Hava, Maryam, Ayesha Movie



Angelina Jolie has supported this Afghan fiction debut from narrative movie producer Sahraa Karimi, which debuted in the Venice celebration's Horizons area.
Three ladies in Kabul wind up confronting their very own predetermination basically alone in Hava, Maryam, Ayesha, the fiction highlight debut from Slovakia-prepared Afghani documentarian Sahraa Karimi (Parlika: A Woman in the Land of Men). In this starkly organized, female-centered dramatization, every one of the main heroes is designated around 25 minutes before their different storylines are at last consolidated in a close quiet yet incredibly ground-breaking shutting shot that recommends not just the troublesome situation of ladies in Afghan culture yet additionally how Afghani ladies are standing firm and taking care of themselves. While the three stories are humble and to a great extent commonplace, they are likewise topical and performed with elegance and humankind, which ought to permit this Venice Horizons debut to head out to celebrations far and wide. The way that Angelina Jolie likewise as of late advocated the element in an announcement can't hurt, either.
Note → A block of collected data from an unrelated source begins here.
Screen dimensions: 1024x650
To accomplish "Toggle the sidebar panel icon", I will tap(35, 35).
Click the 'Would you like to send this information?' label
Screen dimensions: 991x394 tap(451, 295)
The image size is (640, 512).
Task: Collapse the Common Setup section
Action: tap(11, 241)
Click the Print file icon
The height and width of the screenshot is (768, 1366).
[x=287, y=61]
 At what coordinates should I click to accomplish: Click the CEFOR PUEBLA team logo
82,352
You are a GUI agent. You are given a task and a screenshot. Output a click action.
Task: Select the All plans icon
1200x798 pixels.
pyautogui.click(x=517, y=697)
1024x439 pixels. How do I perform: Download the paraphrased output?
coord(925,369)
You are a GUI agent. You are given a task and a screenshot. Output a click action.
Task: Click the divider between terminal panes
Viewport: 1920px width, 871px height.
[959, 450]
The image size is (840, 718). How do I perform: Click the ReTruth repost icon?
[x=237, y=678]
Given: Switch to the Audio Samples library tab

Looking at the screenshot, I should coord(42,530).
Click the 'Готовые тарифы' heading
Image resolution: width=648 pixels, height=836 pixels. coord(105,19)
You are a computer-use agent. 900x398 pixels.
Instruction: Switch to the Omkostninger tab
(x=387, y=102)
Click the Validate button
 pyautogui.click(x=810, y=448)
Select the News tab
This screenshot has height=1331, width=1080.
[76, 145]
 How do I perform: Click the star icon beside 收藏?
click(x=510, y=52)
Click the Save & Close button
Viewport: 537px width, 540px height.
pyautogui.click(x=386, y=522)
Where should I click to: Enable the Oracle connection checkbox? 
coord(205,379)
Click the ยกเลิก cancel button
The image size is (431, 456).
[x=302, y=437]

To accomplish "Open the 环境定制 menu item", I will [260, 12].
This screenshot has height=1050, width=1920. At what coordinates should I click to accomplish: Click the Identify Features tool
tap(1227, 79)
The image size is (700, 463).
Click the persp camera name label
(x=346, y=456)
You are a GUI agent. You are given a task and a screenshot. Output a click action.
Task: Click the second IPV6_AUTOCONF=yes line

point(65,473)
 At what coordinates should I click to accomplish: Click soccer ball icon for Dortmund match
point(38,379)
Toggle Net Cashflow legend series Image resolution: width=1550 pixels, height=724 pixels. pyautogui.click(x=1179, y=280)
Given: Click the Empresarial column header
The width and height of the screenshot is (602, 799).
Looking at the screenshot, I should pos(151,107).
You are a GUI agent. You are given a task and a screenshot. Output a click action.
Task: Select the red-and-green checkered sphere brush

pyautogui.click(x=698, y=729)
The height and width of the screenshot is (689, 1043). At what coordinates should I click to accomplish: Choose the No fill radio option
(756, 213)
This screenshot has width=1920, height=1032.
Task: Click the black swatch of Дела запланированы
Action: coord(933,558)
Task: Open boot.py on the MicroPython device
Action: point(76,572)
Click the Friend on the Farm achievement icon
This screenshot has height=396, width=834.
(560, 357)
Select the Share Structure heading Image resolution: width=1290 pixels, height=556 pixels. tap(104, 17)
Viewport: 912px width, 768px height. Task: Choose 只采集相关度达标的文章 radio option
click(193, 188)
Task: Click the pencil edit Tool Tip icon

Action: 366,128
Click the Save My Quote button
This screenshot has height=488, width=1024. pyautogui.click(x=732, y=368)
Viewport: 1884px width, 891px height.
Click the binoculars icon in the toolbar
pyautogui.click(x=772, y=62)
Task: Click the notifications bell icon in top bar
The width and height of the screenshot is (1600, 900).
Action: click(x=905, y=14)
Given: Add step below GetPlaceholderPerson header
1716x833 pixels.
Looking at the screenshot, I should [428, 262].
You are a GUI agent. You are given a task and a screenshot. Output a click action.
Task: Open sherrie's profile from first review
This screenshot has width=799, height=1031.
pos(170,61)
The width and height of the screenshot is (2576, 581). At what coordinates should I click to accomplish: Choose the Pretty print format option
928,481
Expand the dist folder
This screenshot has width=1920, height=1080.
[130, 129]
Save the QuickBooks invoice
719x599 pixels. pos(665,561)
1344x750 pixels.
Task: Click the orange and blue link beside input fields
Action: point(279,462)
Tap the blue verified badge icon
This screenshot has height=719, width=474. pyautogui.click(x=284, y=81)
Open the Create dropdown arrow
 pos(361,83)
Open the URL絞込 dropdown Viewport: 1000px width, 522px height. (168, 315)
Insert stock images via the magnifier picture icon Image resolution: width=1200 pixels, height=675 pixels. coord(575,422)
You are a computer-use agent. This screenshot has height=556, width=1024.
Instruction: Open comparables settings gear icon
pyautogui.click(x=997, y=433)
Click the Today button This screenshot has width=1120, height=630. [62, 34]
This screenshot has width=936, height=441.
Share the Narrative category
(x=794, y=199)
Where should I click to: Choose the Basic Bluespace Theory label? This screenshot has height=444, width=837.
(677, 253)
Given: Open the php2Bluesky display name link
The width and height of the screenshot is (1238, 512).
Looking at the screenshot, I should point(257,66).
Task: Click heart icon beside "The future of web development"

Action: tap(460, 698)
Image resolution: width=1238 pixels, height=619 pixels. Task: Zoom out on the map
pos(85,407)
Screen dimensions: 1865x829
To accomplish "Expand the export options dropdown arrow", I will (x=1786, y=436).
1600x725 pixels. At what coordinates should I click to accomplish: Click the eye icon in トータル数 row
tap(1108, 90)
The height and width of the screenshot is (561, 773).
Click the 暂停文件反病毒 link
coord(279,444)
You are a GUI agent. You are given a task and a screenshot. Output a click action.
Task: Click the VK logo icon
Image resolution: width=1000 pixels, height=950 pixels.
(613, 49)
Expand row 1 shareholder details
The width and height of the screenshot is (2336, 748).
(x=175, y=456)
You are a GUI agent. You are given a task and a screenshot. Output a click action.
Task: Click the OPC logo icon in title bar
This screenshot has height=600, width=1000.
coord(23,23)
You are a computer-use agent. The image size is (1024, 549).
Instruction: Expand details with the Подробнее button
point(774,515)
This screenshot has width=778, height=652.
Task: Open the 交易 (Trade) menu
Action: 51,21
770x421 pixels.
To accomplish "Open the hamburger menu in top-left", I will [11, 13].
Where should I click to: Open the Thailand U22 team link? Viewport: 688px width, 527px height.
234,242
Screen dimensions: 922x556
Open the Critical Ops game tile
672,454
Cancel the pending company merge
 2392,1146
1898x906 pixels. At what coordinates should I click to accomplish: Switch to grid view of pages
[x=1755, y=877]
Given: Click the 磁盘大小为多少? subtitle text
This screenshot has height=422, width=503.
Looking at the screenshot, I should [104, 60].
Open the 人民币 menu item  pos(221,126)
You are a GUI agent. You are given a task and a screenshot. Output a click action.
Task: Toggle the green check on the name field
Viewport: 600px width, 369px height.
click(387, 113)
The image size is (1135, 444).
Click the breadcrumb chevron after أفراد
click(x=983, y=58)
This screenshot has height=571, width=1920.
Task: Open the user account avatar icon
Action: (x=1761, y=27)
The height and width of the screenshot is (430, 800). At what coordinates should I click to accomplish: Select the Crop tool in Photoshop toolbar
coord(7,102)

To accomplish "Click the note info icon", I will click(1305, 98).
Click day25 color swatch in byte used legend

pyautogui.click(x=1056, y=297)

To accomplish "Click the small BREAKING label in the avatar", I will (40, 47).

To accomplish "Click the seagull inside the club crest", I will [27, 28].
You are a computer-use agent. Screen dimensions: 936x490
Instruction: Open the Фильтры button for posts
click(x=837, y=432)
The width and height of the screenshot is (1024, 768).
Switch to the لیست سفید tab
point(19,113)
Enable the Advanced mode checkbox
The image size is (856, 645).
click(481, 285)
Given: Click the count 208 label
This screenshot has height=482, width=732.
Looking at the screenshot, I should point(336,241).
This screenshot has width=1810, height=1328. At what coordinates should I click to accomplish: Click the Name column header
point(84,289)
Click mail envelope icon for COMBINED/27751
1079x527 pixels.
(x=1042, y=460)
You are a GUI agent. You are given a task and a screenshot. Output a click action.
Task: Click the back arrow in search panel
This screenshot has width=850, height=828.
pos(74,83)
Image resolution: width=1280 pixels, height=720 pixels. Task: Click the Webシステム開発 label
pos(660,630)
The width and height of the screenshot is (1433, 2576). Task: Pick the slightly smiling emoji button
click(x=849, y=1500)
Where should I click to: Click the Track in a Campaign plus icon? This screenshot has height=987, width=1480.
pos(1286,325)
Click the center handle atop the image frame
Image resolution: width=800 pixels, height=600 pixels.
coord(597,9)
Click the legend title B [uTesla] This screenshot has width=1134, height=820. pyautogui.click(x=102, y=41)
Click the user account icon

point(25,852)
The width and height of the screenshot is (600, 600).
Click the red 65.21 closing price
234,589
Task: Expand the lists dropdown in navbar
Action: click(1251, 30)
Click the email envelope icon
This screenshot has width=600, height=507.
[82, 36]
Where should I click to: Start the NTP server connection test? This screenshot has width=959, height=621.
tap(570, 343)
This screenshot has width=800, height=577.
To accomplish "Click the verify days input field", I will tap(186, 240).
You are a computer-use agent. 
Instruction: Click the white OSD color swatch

It is winter in Kabul and Hava (Arezoo Ariapoor), an ordinary housewife, has been advised to get ready one more banquet for companions of her better half. Hava is vigorously pregnant, however neither her companion (Halim Azhman) nor her dad in-law (Hanif Nezami), who appears to be consistently to prowl about the yard or the house, seem to figure she may require an additional hand — or that errands like hunching down outside after dim in cold climate to wash the dishes may should be kept away from in her condition. Fortunately, Hava can depend on the mankind of the sort looked at Akbar (Modaser Amiri), one of two high school offspring of Belqeis (Sabera Sadat), the widow who lives nearby. Undoubtedly, through the character of Akbar, the screenplay, credited to Sami Hasib Nabizada and the chief, abstains from proposing that all men are neglectful of ladies if not out and out rats. Rather, there is a feeling that the more youthful age of men speak to the desire for a more developed future.

From the start locate, Maryam (Fereshta Afshar) couldn't be additionally expelled from Hava's involvement. As the anchorperson of a TV station — which Hava watches, in a beautiful progress starting with one story then onto the next — she has her own profession. She's something contrary to vain or intrigued by cash and she realizes what she needs and isn't hesitant to tell individuals. Her chief (Najib Noori) along these lines needs to hear that Maryam observes an idea to be a piece of a promoting effort for a vehicle vendor annoying. Be that as it may, what could be perused as extraordinary self-assurance in the working environment uncovers itself to be a façade concealing a considerably more mind boggling passionate life back home.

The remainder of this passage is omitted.